Keep in mind that an “estate” refers to all of your assets, which may include a wider range of belongings than you initially think. An estate encompasses cash and financial funds, vehicles, electronic equipment, and other valuable possessions.
1. A Will Is Still Important
A will (or, last will and testament) allows for more than just beneficiary designations. In this document, you may clarify your decisions regarding funeral proceedings, pet care, and more. A will can be highly individualized to suit one’s own circumstances. Be sure to satisfy the legal requirements for a valid will. Otherwise, you risk dying intestate, meaning your will is not valid (intestacy also applies to those who die without a will). Dying intestate can complicate estate distribution and keep your wishes from being met.
2. Intestate Law
When one dies intestate, their estate is managed and distributed in accordance to intestate law, which varies by state. Under intestate law, the estate of the deceased is distributed among surviving relatives and spouses, or becomes property of the state if there are no surviving next-of-kin. Regardless of whether one has chosen heirs, intestacy is the undesirable alternative to creating a will and estate plan, because it compromises an individual’s right to choose the fate of their assets.

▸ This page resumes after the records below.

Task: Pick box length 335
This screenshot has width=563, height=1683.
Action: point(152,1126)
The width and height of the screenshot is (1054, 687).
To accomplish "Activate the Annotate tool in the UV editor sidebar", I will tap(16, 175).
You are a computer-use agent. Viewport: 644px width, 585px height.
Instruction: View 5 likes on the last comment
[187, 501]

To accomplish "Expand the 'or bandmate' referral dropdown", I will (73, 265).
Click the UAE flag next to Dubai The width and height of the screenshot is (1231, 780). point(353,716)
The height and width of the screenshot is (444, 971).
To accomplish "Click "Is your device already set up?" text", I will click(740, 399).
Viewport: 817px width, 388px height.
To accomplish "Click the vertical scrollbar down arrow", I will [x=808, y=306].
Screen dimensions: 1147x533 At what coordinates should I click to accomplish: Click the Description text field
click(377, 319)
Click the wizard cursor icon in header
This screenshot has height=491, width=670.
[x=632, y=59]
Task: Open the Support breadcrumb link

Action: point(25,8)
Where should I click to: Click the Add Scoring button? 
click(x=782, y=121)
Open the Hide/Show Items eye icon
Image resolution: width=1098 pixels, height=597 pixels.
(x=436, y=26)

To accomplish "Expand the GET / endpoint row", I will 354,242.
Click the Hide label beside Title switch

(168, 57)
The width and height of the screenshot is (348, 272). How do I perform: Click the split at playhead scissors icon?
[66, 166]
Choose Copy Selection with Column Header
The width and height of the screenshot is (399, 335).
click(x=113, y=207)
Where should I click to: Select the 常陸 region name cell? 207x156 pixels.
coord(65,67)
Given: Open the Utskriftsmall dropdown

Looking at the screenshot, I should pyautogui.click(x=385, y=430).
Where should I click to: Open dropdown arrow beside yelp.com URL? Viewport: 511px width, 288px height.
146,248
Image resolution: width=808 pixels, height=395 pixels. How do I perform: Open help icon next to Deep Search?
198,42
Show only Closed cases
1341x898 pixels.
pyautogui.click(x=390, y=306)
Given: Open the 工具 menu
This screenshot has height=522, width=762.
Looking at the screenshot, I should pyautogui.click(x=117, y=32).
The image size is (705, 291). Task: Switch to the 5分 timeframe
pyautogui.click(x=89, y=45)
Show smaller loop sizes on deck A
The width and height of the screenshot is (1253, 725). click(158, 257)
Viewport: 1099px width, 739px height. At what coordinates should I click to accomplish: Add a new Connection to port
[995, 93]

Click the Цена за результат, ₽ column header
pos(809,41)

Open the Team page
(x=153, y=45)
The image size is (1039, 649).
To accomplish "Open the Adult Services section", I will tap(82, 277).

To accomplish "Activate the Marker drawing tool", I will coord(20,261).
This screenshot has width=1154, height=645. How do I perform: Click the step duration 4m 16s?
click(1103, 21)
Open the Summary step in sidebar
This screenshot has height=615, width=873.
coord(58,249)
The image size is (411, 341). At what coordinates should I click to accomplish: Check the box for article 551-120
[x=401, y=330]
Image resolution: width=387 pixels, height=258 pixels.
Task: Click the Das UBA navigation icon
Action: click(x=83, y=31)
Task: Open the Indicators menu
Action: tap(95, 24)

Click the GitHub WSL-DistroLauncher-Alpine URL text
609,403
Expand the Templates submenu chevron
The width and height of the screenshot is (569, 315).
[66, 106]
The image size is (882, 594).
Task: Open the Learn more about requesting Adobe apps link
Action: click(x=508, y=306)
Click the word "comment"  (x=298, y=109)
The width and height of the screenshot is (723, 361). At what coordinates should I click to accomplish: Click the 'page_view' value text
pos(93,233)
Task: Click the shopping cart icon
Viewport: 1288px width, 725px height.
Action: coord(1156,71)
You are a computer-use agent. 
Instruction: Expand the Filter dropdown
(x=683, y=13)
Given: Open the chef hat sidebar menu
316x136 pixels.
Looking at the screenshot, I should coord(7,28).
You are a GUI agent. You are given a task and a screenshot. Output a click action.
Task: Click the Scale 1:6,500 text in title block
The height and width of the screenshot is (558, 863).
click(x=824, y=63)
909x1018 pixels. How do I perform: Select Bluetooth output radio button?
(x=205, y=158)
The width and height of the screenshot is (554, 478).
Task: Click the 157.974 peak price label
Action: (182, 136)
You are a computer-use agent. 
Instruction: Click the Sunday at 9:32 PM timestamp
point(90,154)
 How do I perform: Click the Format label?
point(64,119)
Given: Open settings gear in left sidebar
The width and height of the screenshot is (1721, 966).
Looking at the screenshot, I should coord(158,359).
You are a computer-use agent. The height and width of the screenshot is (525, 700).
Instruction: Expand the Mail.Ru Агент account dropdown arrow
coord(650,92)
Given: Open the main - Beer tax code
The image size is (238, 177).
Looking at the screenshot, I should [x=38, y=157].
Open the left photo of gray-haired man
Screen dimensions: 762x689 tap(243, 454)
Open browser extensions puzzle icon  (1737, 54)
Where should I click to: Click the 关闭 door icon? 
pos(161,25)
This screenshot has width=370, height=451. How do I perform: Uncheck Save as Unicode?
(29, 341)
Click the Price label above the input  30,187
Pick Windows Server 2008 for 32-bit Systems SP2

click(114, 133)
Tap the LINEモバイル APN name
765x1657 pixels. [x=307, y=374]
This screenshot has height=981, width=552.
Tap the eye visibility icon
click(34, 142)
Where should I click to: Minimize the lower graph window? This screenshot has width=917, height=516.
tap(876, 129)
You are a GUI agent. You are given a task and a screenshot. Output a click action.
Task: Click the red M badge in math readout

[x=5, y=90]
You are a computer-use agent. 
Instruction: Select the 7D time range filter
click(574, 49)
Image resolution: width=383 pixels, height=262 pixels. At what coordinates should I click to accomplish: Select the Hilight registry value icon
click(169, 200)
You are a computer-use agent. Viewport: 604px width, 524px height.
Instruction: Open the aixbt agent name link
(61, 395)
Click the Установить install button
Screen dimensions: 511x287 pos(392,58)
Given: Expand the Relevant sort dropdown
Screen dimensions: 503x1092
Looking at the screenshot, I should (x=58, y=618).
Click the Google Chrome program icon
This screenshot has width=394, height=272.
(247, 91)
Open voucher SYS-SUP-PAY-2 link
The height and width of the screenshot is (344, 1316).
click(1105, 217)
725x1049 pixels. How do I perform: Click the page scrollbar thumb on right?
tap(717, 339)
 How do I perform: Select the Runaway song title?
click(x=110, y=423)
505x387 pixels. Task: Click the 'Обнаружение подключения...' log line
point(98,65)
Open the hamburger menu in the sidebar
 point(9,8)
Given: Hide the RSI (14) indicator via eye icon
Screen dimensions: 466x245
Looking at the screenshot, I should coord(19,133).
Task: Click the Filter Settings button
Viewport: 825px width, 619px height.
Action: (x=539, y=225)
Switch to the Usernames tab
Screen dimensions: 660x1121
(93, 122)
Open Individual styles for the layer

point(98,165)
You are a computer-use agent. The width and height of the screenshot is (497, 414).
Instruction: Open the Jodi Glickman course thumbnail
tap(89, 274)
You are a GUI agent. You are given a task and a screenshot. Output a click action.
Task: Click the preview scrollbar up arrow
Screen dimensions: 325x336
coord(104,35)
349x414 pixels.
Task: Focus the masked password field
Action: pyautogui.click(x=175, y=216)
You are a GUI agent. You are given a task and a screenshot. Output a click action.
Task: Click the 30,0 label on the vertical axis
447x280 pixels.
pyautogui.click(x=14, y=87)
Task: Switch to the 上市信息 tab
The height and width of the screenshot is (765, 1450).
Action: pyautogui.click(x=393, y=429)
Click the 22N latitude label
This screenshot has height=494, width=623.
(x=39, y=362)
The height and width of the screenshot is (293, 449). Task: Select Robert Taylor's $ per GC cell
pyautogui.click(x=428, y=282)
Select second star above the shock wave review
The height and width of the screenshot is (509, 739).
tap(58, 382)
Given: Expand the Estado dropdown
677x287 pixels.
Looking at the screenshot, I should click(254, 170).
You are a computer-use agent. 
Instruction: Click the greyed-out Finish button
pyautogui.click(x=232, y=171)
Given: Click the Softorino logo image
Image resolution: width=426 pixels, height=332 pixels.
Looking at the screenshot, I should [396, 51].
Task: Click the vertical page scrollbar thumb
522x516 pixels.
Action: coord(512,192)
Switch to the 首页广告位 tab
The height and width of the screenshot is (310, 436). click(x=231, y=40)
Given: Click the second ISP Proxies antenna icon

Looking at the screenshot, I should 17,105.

3. Medical Treatment Preferences
Your estate planning documents could play a critical role in the event of incapacitation or a medical emergency. An advance directive allows one to state their medical treatment preferences in such an event. This can include your decisions regarding blood transfusions, emergency surgeries, feeding tubes, and resuscitation, among others. Even if one does not wish to choose beneficiaries, they have the option to appoint a personal representative to make medical decisions on their behalf. These decisions can be general or limited (pre-authorized decisions).
4. Charitable Giving
If there is a particular cause you are passionate about, consider leaving assets to a charity of your choice. This can be done by naming a charitable contribution in a will or setting up a trust, grant, or private foundation. Not only is charitable giving a benevolent option, but it will carry your name and values forward. Your contribution may make all the difference to someone in need.